Jim cerró los ojos. En el limbo grisáceo de sus párpados apareció nítidamente la figura del hombre con el que hablaba. Lincoln Roundtree, el director de AMS International, el coloso estadounidense vinculado con casi todos los sectores del ámbito empresarial y las finanzas mundiales. Alto y fuerte a pesar de sus cincuenta y seis años y sus miles de millones de dólares.

– El asunto termina aquí por un solo motivo. Un día me salvaste la vida. Ahora te devuelvo el favor. Ya estamos en paz.

Otra pausa. Más bocanadas de humo qué corrían por los hilos invisibles del teléfono.

– No te deseo ningún mal. Cualquier cosa que te deseara sería muy poco en comparación con lo que conseguirás hacerte tú solo. Lo único que lamento es no estar allí el día que suceda.

El ruido de la comunicación cortada le devolvió en todos los sentidos al espacio y a la distancia. Jim permaneció un momento observando el teléfono, como si no estuviera seguro de que la conversación había terminado. Cuando cerró el móvil, el chasquido del Motorola fue como una cuchillada que cortó de cuajo un pedazo de su vida.

Conoció a Lincoln Roundtree tres años atrás, cuando todavía era piloto de Sky Range. Había aterrizado en el Grand Canyon West Airport con su jet particular, un flamante Falcon blanco con la insignia azul de AMS, precedido con alboroto y ansiedad por el aviso de su llegada. Lincoln era amigo del dueño de Sky, y Norbert Straits, el director de la sede de Las Vegas, fue hasta Quartermaster a recibirlo en persona.

Bajó del avión seguido por una multitud de secretarios y colaboradores. Desde la pista fue a pie hasta el edificio principal, una construcción rara y baja, pintada en dos tonos de un rosa espantoso. En medio de las generalizadas muestras de deferencia, Jim se quedó de pie junto a la entrada, apoyado en la pared revestida de láminas de metal, indiferente a todo aquel alboroto.

Lincoln Roundtree observó con curiosidad a ese hombre de tez morena y largo cabello oscuro, que vestía el uniforme de los pilotos y que permanecía de pie con aire indolente junto a la puerta.

El multimillonario se acercó a él.

– ¿Eres indígena?

– Mitad. Decida usted la mitad que prefiere.

– ¿Cómo te llamas?

– Jim Mackenzie. Navajo del clan de la Sal.

– ¿Eres buen piloto?

– No sé si soy bueno. Sé que soy el mejor.

Jim se quitó las gafas y posó en el hombre que tenía delante sus extraños ojos de dos colores. Lincoln no mostró la menor señal de sorpresa. Se limitó a esbozar una leve sonrisa.

– ¿Cómo puedo creerte, si ni siquiera tus ojos dicen lo mismo?

Jim se encogió de hombros.

– También eso depende de usted. Elija el ojo que más le agrade y créale.

Lincoln Roundtree asintió con un movimiento de cabeza y por un instante su sonrisa se amplió. Luego se volvió y siguió a Norbert Straits hacia el interior del edificio, sin añadir palabra. Poco después, Jim no se asombró demasiado cuando el director le encargó que pilotara el helicóptero que debía llevar al importante huésped en una gira por el Cañón y a continuación dejarlo abajo para que hiciera un recorrido de rafting por las aguas del Colorado.

Por desgracia, el dinero compra mucho pero no todo.
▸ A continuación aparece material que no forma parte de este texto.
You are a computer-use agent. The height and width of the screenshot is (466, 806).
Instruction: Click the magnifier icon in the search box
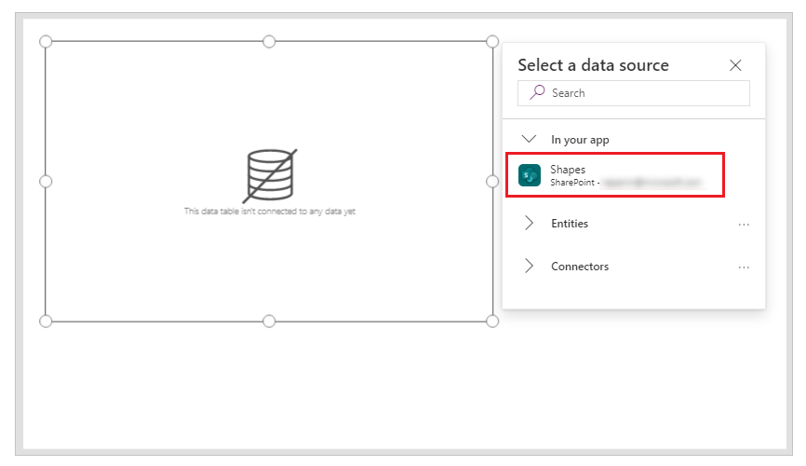tap(537, 93)
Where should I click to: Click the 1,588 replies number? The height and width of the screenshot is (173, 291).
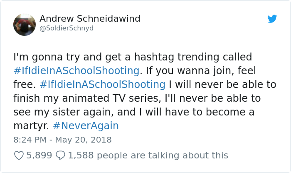(81, 155)
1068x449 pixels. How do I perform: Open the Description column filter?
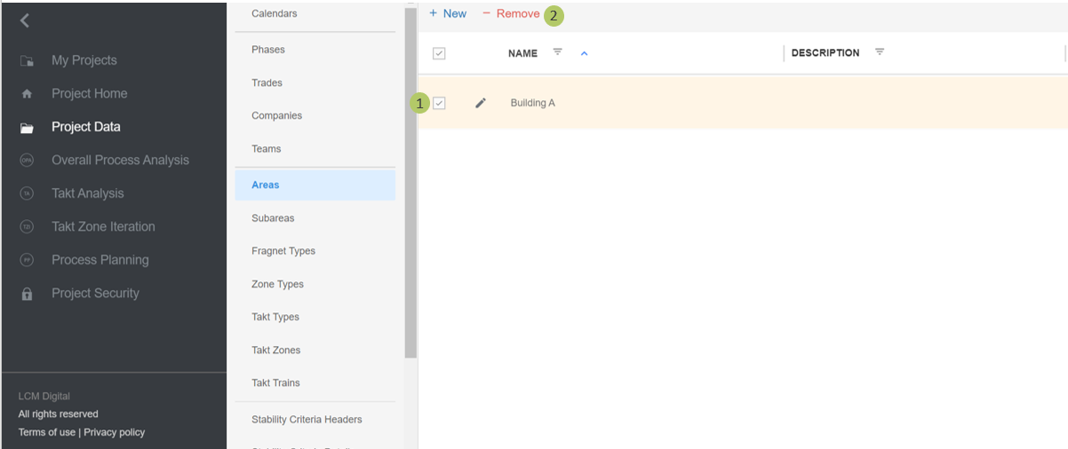879,52
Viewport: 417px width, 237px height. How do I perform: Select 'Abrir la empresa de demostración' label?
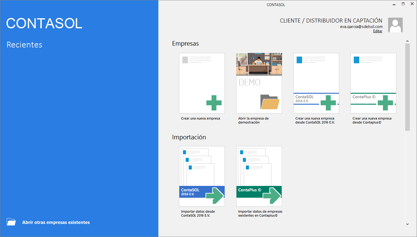coord(253,120)
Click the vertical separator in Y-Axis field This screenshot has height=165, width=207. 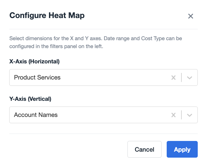pyautogui.click(x=181, y=115)
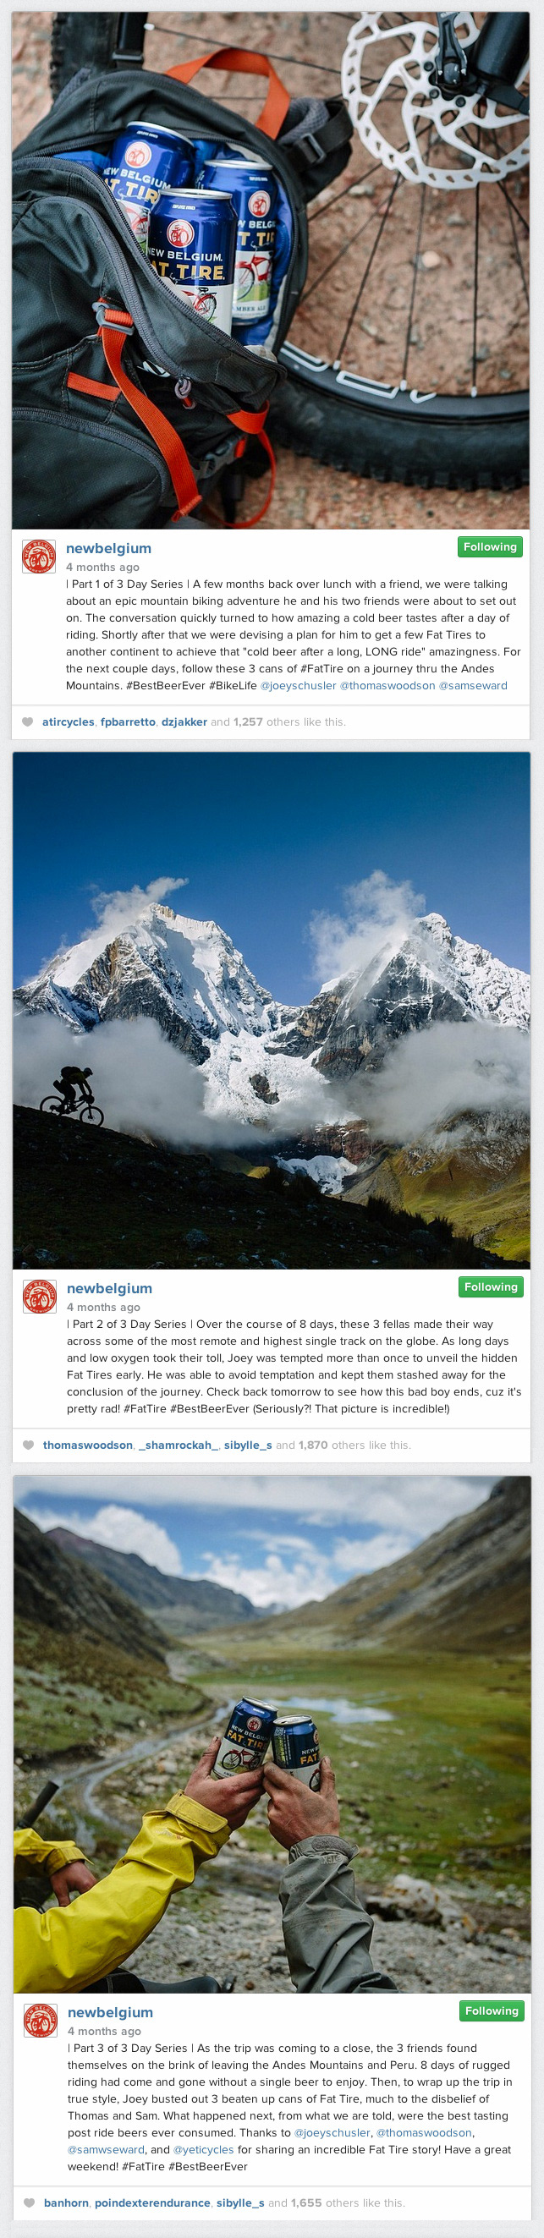Open the Fat Tire cans backpack photo
Viewport: 544px width, 2238px height.
tap(270, 271)
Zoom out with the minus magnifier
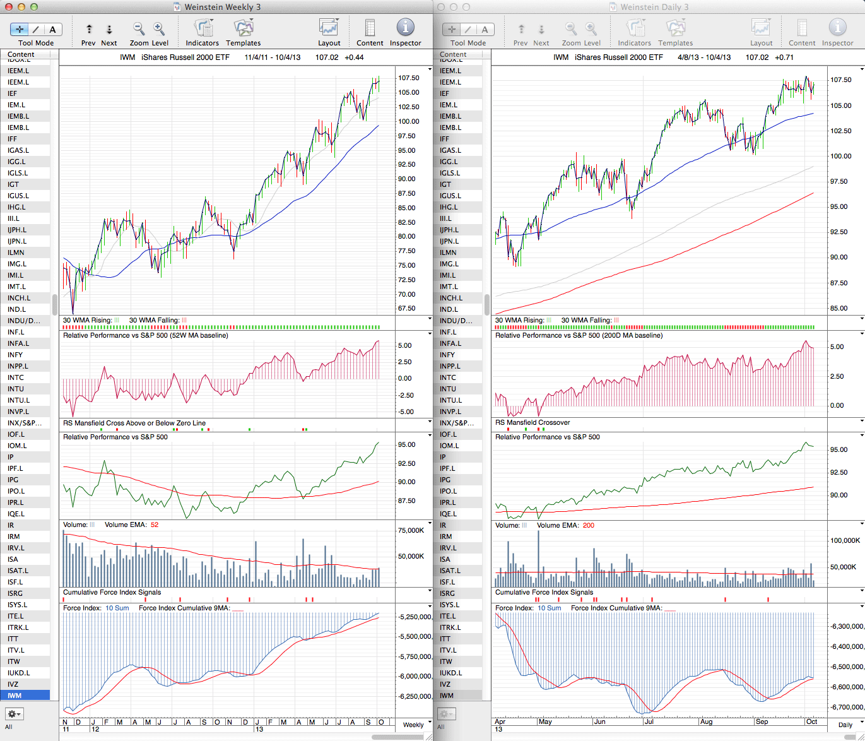 (x=139, y=28)
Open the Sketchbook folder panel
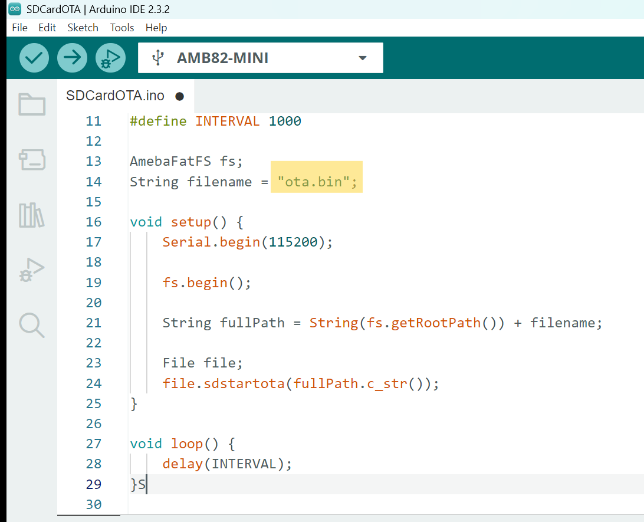 coord(32,105)
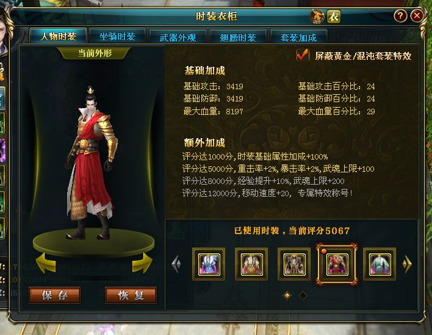This screenshot has width=432, height=335.
Task: Open the question mark help icon
Action: [x=400, y=16]
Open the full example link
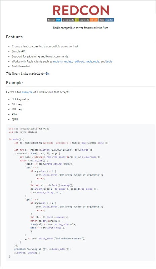The height and width of the screenshot is (269, 156). point(27,92)
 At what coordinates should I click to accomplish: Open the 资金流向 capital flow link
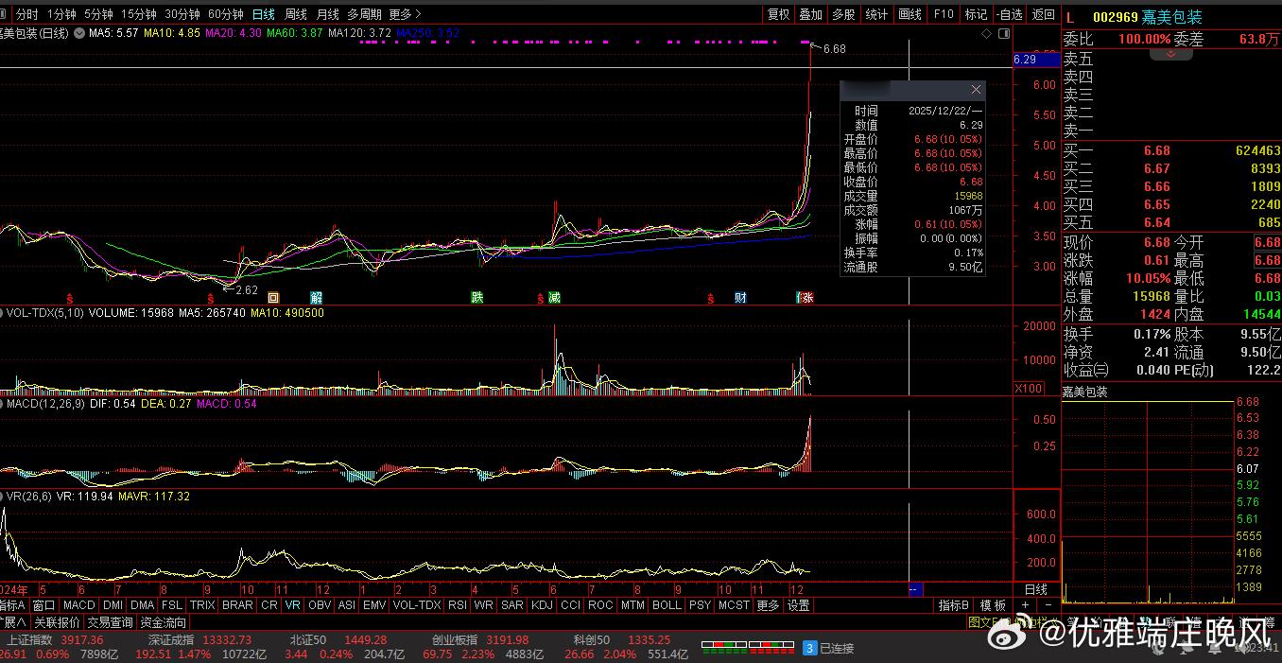[164, 622]
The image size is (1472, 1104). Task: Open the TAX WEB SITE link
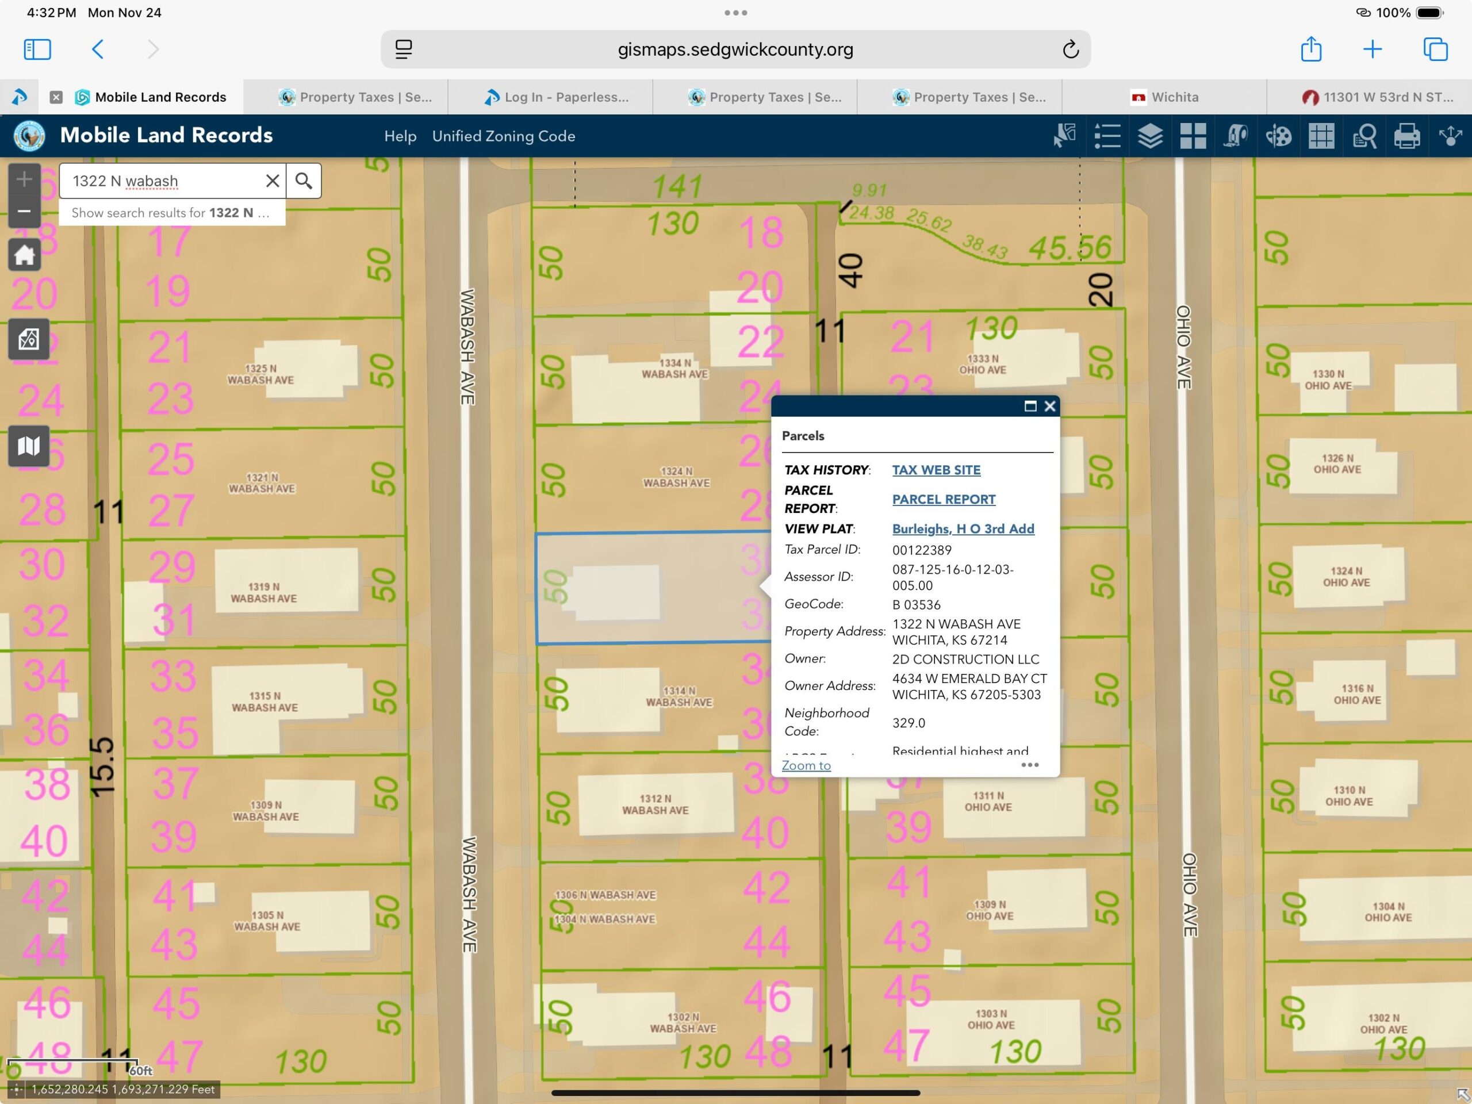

Mientras volaban, el clima cambió. Aunque se desaconsejaba proseguir la excursión, Lincoln quiso aventurarse en las aguas del río. Y allí lo pilló uno de los más violentos temporales que recordaría aquella zona. El bote hinchable volcó y Lincoln Roundtree se encontró náufrago en un islote, con una pierna rota y la arteria femoral cortada. El guía que lo rescató le ató el miembro con un cinturón y taponó la pérdida de sangre, pero aun así necesitaba atención médica inmediata.